DOCUMENT PASSAGE =
House debates seat-belt crackdown
Proposal would let officers stop, ticket unbuckled drivers


DENVER — A proposal to allow law enforcement officers to pull over and ticket drivers not wearing seat belts prompted a fierce debate in Colorado’s House of Representatives on Friday.

Denver Democratic Rep. Fran Coleman and supporters of her House Bill 1138 argued it would save lives of passengers and drivers.

Foes of Coleman’s measure contended it could result in officers harassing motorists.

Greeley Democratic Rep. Jim Riesberg expressed his support for HB1138, saying it is one of several approaches to addressing a Weld County traffic-fatality problem in which “we set new records every year.”

“We don’t want to be the killing field that we are in Weld County,” Riesberg said.

Berthoud Republican Rep. Kevin Lundberg, however, said Coleman’s proposed law was an example of the “nanny government” approach of trying to micromanage Coloradans’ lives.

EXERCISE AIM = Can you continue the seat-belt debate article from where it stops?

SUPPLIED RECORDS =
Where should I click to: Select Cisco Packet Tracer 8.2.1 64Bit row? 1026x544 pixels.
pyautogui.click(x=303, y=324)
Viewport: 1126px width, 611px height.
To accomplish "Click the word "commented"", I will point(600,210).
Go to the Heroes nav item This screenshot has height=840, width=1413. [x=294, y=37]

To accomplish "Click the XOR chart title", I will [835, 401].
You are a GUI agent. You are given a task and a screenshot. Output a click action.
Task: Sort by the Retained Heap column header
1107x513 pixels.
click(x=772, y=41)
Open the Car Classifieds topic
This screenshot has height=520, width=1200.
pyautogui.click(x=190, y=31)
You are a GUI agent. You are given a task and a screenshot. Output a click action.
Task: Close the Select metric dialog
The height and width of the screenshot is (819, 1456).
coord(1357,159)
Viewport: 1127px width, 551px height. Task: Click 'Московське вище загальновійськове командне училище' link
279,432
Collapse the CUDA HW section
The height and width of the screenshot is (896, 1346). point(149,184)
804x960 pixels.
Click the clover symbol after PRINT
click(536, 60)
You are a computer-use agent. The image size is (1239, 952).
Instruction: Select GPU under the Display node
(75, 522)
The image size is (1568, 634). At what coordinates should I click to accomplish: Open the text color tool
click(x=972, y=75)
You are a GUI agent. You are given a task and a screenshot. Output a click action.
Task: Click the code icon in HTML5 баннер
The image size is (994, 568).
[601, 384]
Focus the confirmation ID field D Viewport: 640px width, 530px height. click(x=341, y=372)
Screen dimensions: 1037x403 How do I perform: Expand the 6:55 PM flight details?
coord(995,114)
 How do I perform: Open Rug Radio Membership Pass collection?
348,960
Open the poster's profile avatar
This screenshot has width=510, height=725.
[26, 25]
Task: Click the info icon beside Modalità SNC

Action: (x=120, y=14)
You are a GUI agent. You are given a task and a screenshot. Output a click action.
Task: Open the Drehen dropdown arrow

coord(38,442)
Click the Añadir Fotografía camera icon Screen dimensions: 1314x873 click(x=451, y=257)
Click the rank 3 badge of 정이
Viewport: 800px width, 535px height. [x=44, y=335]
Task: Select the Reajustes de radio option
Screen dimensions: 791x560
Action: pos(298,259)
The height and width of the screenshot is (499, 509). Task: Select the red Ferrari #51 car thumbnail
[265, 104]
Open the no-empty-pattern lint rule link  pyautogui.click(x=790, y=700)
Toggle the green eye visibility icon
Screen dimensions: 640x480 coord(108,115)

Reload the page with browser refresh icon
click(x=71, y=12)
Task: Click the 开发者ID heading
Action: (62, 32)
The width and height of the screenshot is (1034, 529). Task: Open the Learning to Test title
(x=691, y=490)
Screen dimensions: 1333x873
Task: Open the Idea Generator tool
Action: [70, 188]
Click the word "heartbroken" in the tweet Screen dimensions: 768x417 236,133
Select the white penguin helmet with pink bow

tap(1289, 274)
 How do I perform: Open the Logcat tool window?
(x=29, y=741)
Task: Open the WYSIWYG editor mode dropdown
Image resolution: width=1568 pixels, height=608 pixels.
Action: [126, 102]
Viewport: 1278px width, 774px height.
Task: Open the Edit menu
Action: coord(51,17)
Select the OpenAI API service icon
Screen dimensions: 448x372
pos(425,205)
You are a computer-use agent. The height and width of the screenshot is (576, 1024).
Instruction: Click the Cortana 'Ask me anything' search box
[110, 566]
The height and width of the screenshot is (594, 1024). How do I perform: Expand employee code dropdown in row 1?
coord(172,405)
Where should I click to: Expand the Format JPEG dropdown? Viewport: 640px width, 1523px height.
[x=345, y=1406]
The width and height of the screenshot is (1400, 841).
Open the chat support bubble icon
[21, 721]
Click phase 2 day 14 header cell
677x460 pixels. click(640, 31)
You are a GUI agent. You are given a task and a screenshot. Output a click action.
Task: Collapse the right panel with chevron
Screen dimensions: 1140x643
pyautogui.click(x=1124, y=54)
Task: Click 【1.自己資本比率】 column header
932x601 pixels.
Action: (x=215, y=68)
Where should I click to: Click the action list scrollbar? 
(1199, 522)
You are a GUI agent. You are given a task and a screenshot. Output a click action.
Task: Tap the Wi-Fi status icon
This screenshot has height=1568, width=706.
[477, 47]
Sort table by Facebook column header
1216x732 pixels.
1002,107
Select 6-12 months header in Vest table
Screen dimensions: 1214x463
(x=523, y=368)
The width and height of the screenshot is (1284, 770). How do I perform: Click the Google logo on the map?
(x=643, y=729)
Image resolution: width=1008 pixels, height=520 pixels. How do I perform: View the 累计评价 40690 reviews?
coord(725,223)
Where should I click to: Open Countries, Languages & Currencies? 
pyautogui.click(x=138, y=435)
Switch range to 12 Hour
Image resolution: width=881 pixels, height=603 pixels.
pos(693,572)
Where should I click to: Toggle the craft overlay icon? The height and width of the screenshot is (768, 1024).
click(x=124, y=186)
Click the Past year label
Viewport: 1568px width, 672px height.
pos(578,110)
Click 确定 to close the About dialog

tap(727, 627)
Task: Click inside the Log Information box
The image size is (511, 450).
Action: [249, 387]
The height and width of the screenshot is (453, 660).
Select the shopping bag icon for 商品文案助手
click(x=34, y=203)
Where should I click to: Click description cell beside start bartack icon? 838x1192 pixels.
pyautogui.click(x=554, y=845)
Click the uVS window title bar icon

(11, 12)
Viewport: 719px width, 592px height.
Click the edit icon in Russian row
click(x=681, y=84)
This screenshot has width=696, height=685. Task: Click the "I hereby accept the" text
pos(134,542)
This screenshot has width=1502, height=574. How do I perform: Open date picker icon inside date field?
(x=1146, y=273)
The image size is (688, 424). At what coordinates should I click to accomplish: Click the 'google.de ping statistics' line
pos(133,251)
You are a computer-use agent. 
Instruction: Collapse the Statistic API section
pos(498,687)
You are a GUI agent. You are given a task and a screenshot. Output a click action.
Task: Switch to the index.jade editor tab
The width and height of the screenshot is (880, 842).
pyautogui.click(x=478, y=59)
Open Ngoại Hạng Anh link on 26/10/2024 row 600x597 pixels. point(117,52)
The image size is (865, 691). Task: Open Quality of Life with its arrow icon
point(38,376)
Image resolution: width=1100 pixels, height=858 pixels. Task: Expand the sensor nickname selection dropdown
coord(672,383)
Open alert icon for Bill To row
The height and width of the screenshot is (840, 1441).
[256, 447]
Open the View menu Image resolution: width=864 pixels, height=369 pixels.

WRITTEN ANSWER =
Lundberg suggested that someone might next want lawmakers to consider requiring people to strap themselves in with “bed belts” to prevent Coloradans from injuring themselves by falling out of bed — and to authorize police to enter homes to make sure that law is being obeyed.

“If you believe that tyranny is a good idea, I guess this is a great bill,” Lundberg said.

It’s already illegal in Colorado for motorists to operate a vehicle without the driver and all front-seat passengers wearing safety belts.

But that is now a “secondary” traffic offense, meaning that officers can only issue seat-belt tickets as the result of an accident investigation or after they’ve pulled a vehicle over for another violation.

Coleman’s bill would make it a “primary” traffic offense, allowing the officer to pull a vehicle over for that reason alone.

HB1138 also would make it a primary offense if a child between the ages of 4 and 6 is not properly restrained in a child booster seat or with a child safety belt-positioning device.

“Too many kids have died” after being ejected during car crashes, Coleman said. “We all know that.”

Riesberg argued that making seat-belt violations a primary offense could prompt more drivers to obey the law.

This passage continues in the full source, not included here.